Schwäbische Zeitung (Bad Saulgau)
NS-Ordensburg als Millionengrab
Die Sanierung einer Kaserne in Sonthofen ist zum Aufreger geworden. Weil ihre Gemäuer eine spezielle Nazi-Vergangenheit haben, ist das Ganze besonders sensibel.
SONTHOFEN - Der Ort des Ärgernisses liegt oberhalb von Sonthofen: die ehemalige NS-Ordensburg und heutige Bundeswehrkaserne, schon von Weitem durch ihren markanten 42 Meter hohen Turmkoloss aus braunen Zeiten sichtbar. Aber die Nazi-Vergangenheit bietet aktuell nur eine Kulisse für diverse Aufgeregtheiten. Sie drehen sich um mögliche Planlosigkeit und Misswirtschaft beim deutschen Militär. So schimpft etwa Christian Wilhelm, Bürgermeister der Oberallgäuer Kreisstadt und den Freien Wählern zugehörig: „Der Abzug des Brandschutzzentrums der Bundeswehr betrifft Sonthofen in besonderem Maße.“
Das Seltsame dabei: Diese zentrale Einrichtung des deutschen Militärs ist erst vor zehn Jahren in einem Seitenbereich der weit gestreckten Kaserne eingerichtet worden. Drei Millionen Euro schlugen dafür zu Buche – eventuell für die Katz verbaut, wie jüngst bekannt wurde.
Wobei diese Kosten in der immensen Summe für die Sanierung und Umstrukturierung in der gesamten Kaserne verschwinden. Knapp 300 Millionen Euro sollen verbaut werden – inzwischen dreimal so viel, wie 2010 beim Anrücken der ersten Handwerkerkolonnen vorgesehen war. Die Kostenexplosion verbindet sich mit irrelevant gewordenen Fristen zur Fertigstellung des Ganzen. 2014 war anfangs genannt worden. Dann 2018. Jetzt wird von 2023 ausgegangen, teilweise auch von 2024.
Kann man dem neuen Datum trauen? Gute Frage. Bei einem Blick auf die 30 Hektar große Kaserne von einem angrenzenden Hügel aus, bietet sich das selbe Bild wie seit Jahren: Baustellen an vielen Ecken, Kräne, Container fürs Entrümpeln leer stehender Gebäude, ein Container als provisorisches Wachquartier, davor eine riesige Bautafel. Das Bild vermittelt alles andere als ein zügiges Fortschreiten der Bauarbeiten, selbst wenn die Bundeswehr im Amtsdeutsch vermeldet, es seien bereits „75 Prozent baulich realisiert“. Beobachter vor Ort witzeln eher über „eine Fertigstellung am
Sankt-Nimmerleins-Tag“. Mancher wittert zudem „ein schwarzes Loch für Steuergelder“.

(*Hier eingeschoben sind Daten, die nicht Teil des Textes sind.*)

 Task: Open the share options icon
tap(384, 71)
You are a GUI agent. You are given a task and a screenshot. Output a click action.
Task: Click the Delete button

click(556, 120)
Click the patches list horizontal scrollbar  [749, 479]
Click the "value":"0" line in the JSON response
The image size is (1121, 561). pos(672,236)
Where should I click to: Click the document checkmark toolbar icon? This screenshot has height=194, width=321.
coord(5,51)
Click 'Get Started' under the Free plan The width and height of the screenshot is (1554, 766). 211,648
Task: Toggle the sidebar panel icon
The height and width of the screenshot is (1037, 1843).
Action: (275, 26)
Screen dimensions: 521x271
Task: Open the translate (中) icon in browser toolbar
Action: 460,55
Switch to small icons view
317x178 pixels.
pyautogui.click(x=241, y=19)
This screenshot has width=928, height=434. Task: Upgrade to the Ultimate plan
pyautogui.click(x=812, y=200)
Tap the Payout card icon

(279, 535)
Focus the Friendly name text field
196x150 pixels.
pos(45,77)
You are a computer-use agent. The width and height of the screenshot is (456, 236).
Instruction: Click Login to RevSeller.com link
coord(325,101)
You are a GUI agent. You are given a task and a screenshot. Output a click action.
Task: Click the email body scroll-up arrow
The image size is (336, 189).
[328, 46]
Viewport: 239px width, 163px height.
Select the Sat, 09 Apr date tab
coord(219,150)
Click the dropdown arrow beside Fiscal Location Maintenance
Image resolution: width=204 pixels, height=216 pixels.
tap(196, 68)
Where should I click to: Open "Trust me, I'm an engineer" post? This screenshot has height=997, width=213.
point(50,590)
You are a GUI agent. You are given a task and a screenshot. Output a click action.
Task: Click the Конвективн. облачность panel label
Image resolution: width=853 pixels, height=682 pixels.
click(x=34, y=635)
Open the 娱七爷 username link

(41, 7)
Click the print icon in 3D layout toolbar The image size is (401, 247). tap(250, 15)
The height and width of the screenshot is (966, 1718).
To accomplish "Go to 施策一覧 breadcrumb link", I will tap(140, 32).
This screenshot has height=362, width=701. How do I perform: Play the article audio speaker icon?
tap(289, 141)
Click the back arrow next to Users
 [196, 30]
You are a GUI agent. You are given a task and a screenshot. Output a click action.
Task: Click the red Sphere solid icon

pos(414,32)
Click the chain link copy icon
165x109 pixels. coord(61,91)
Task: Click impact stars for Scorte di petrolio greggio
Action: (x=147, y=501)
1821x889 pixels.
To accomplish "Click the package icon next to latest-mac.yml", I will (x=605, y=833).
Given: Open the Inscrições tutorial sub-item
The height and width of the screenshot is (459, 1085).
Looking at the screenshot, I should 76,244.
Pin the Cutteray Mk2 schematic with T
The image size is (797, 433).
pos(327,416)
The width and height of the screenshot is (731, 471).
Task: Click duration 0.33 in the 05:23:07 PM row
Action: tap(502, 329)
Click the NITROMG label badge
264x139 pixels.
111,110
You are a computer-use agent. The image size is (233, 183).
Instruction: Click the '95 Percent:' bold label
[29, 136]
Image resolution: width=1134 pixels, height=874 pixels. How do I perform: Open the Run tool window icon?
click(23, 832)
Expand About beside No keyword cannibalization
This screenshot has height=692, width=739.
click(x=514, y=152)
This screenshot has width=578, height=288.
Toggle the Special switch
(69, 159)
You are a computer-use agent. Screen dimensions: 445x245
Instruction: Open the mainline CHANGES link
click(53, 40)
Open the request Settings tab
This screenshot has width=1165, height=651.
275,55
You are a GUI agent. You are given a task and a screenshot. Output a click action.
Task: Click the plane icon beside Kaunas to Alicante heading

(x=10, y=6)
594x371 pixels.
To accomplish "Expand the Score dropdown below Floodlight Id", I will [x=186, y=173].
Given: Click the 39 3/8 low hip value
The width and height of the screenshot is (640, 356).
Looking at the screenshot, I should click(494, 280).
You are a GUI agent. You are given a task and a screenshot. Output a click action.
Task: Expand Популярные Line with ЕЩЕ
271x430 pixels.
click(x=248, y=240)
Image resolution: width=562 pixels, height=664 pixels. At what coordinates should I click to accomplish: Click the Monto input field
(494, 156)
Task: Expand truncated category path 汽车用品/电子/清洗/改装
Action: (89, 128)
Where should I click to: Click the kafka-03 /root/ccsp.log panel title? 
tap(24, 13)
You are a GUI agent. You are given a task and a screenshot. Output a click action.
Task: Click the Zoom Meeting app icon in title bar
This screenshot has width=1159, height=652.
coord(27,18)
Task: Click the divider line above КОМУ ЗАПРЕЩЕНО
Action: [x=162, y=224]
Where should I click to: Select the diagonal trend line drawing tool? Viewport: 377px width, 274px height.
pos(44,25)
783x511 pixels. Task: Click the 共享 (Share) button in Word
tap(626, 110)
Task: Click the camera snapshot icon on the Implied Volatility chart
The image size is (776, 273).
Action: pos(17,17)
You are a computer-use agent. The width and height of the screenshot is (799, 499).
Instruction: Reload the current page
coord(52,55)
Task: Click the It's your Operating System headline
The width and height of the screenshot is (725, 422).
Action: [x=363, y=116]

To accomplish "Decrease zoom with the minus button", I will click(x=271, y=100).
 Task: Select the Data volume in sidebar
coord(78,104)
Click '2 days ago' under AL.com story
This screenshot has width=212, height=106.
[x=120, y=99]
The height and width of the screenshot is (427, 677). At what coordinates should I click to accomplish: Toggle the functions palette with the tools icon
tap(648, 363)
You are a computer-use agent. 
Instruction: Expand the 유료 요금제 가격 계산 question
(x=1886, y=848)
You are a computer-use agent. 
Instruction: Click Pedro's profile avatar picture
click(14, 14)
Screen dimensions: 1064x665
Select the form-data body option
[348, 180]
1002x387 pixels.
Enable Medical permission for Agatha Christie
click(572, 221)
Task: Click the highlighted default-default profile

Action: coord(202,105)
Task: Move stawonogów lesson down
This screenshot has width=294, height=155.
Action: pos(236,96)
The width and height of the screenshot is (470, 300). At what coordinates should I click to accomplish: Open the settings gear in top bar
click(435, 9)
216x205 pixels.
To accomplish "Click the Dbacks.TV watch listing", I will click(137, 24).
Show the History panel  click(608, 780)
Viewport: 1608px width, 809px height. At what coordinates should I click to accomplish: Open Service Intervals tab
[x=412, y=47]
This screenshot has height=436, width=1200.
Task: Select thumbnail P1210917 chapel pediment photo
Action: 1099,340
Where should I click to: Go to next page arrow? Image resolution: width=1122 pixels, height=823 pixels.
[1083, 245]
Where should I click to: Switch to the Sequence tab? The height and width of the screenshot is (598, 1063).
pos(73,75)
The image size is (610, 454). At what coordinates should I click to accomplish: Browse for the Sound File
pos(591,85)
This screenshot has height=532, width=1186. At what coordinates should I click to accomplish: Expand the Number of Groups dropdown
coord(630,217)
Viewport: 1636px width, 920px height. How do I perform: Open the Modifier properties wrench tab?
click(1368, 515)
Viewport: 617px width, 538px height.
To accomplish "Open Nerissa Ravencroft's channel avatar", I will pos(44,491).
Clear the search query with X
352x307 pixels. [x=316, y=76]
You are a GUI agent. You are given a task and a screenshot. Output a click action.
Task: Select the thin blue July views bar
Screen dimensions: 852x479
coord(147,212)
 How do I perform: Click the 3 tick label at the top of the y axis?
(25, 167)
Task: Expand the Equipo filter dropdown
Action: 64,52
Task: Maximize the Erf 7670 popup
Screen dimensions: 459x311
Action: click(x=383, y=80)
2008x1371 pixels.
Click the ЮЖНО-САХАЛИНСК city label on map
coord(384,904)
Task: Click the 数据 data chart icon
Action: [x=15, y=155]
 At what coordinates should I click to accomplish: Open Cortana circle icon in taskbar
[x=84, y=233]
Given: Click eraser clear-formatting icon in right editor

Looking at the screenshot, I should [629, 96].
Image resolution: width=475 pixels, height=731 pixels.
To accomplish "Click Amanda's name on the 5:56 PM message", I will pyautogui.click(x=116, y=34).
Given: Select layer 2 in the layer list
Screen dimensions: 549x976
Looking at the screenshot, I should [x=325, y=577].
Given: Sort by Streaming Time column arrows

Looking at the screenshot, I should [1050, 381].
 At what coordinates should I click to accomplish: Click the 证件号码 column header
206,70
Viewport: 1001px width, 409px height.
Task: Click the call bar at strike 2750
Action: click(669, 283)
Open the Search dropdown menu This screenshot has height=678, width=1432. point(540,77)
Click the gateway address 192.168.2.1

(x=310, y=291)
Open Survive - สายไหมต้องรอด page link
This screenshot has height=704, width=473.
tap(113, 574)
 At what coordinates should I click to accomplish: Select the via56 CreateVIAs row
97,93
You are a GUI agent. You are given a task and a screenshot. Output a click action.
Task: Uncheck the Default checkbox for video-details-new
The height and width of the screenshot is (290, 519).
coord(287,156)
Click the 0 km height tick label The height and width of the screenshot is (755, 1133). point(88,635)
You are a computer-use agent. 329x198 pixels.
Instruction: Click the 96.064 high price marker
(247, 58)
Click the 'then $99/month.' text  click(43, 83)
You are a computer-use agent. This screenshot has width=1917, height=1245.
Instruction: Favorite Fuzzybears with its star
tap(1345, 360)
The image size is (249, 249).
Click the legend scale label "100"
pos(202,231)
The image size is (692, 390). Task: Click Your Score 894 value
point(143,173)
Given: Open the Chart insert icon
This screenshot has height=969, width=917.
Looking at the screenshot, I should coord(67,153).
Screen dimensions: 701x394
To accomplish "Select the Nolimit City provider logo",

An den Haaren herbeigezogen sind solche Spekulationen nicht. Die Bundeswehr hat in jüngerer Vergangenheit immer mal wieder ein ungeschicktes Händchen im Umgang mit diversen Kasernen gehabt. Die Schlüsseljahre sind dabei 2010 und 2011. Das Verteidigungsministerium unter dem CDU-Politiker Thomas de Maizière verkündete seinerzeit die lang geplante Bundeswehrreform inklusive zahlreicher Standortschließungen. Rasch wurden finanzielle Wunderlichkeiten registriert. So senkte sich der militärische Daumen für die GrafStauffenbergkaserne in Sigmaringen: Schließung – ungeachtet davon, dass laut internen Informationen zuvor noch 28 Millionen Euro in deren Infrastruktur geflossen waren. Die Geldverschwendung konnte aber locker gesteigert werden. Als Beispiel dient die Otto-Lilienthal-Kaserne im mittelfränkischen Roth. Wie der Bund der Steuerzahler in seinem Schwarzbuch 2013 registriert hat, verbaute die Bundeswehr dort rund 35,5 Millionen Euro fürs Stationieren von Kampfhubschraubern. Doch die Maschinen kamen woanders hin. Das Geld war verplempert.
Auch die Entwicklungen in Sonthofen sind mit der Bundeswehrreform von 2010 verknüpft. Kritische Geister vor Ort legen den Finger in die Wunde. Darunter sind ehemalige Soldaten. Sie wollen aber lieber nicht mit Namen in der Öffentlichkeit auftauchen. Die Welt des Oberallgäus ist klein. Man möchte wegen unliebsame Äußerungen im Zweifelsfall nicht von Bundeswehr- oder Reservistenstammtischen davongejagt werden, heißt es.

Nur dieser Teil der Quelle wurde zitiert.